The Ariana Institute’s Massage Therapy Instructor course was originally approved in Texas in 1999 and it is now approved in the majority of states in the U.S. Once I obtained approval to offer the Massage Therapy Instructor course in Texas, the next step was to obtain National Certification Board for Therapeutic Massage & Bodywork (NCBTMB) approval. In 2002, the NCBTMB approved my Massage Therapy Instructor course for 30 hours of continuing education credit.
Choose NCBTMB
I chose NCBTMB approval because I have consistently been impressed with the excellent work that NCBTMB does to support members of the massage community in their refinement of the educational process, through social media resources, at national and local massage conferences and conventions, and on their beautifully designed website, which lists NCBTMB-approved massage therapists and NCBTMB-approved continuing education providers. It is an organization that exemplifies the importance of focusing on the integrity and professionalism of massage therapists on a national level.
I am honored to continue being a part of the NCBTMB as a Board Certified Massage Therapist and an NCBTMB Approved Provider of Continuing Education. I highly recommend alignment with NCBTMB, because not only does it serve to enhance your name recognition and marketing opportunities, you become part of a larger community of kindred spirits who are focused on professionalism in the massage community.
Conferences Matter
Another facet in the evolution of what seemed to be a very organic flow in my educational journey unfolded as I participated in numerous advanced continuing education courses and attended local and national conferences, including conferences presented by the Alliance for Massage Therapy Education, American Massage Therapy Association and Texas Association of Massage Therapists.
Over the course of my 34 years as a massage therapist, I participated in continuing education courses and conferences in order to be well-informed about the subject matter being presented and also to observe the teaching styles of other instructors.

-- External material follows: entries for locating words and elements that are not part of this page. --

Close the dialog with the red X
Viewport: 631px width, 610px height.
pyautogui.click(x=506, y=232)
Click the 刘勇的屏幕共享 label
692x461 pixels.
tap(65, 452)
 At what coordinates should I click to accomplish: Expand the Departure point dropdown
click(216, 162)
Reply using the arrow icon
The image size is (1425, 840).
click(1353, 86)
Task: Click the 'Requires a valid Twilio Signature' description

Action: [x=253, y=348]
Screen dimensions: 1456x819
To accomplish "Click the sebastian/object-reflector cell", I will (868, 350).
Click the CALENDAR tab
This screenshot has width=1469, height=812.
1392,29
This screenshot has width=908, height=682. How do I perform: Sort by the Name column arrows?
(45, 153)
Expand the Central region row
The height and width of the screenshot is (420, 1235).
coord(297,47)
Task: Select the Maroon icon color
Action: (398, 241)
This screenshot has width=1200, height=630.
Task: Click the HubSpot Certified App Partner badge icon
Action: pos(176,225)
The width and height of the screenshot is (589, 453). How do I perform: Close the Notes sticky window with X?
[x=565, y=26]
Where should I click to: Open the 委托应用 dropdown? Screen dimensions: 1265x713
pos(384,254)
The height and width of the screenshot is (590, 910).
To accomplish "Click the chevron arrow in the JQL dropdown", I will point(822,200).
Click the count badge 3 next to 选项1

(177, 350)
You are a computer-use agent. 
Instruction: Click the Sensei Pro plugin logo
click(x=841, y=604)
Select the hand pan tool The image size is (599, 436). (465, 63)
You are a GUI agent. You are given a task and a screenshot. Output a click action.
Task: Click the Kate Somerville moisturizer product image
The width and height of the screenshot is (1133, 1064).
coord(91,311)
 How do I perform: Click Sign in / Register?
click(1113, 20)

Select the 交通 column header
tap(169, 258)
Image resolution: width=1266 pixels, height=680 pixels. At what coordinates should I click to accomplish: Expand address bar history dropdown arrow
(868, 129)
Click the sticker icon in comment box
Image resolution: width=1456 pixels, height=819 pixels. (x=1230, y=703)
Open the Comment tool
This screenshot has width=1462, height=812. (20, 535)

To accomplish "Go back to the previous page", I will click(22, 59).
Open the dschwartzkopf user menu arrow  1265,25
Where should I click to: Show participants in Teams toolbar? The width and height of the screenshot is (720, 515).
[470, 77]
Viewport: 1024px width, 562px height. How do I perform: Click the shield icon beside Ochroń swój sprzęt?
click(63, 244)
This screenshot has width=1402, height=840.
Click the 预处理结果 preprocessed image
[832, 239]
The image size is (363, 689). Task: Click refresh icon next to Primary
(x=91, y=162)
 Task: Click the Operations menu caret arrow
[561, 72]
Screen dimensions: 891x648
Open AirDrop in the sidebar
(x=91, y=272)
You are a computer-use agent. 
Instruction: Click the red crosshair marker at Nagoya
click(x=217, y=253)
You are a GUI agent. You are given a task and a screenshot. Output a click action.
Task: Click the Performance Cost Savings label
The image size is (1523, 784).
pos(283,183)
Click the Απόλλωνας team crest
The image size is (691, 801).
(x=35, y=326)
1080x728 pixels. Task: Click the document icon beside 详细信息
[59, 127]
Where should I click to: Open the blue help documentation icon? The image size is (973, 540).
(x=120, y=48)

During the 16 years I have been a Texas-approved Massage Therapy Instructor and Continuing Education Provider and the 13 years I have been an NCBTMB-approved Continuing Education Provider, I feel that I have been fortunate to grow and evolve as an educator as a result of participating in a multitude of educational experiences.
Winning Combination
In my journey to becoming an educator, the winning combination included being a massage therapist for many years, studying in an academic environment, receiving mentoring from experts in the field, researching and observing the educational process, attending advanced continuing education classes and workshops, and receiving state and national approval as an educator.
The culmination of years of dedication to the massage profession that I love has created a matrix that serves as a foundation for the Ariana Institute’s Massage Therapy Instructor class that exists today.
Ariana Vincent is CEO and founder of Ariana Institute for Wellness Education (arianainstitute.com), which offers a course in becoming a Massage Therapy Instructor. She is a National Certification Board for Therapeutic Massage & Bodywork Approved Provider of Continuing Education and a massage therapy instructor. She has been an educator for more than 16 years and a massage therapist for more than 34 years.